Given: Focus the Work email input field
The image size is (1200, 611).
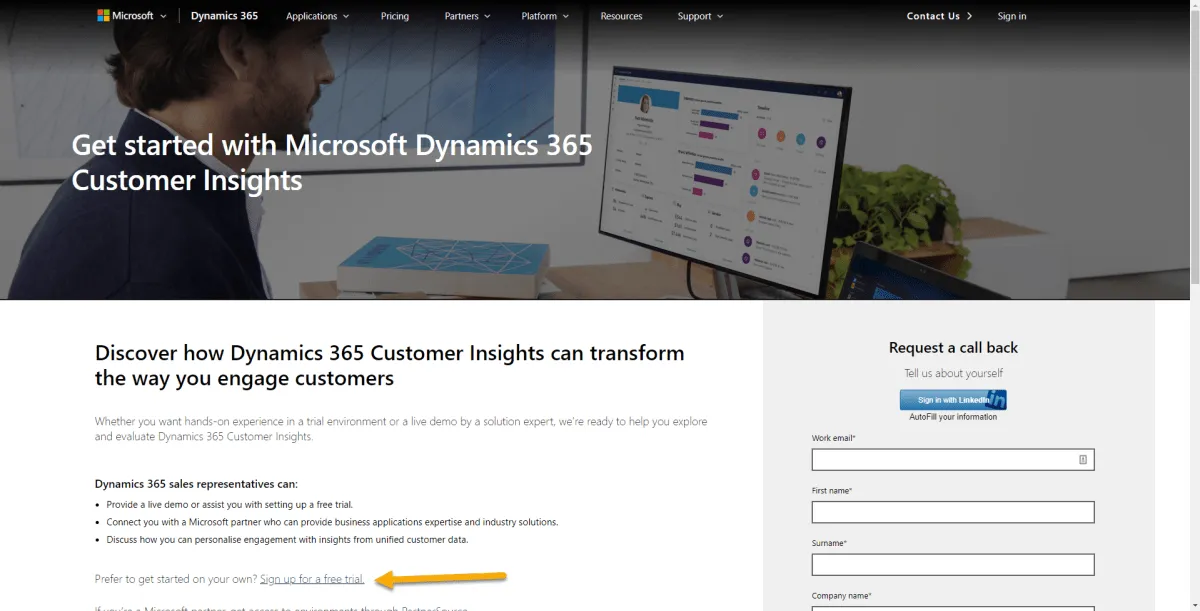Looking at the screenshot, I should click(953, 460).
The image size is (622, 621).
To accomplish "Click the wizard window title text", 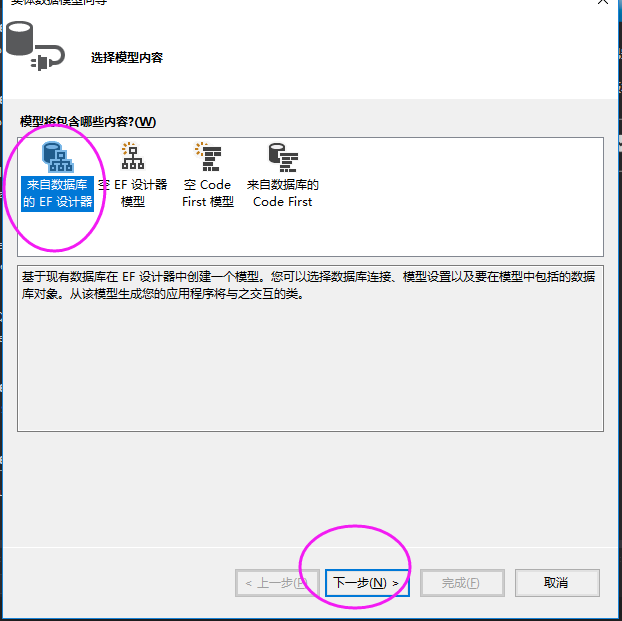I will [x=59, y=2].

AIM OF THE EXERCISE
Count the lines above that contain the word "size", and give only the number.

COMPLETE RESPONSE
2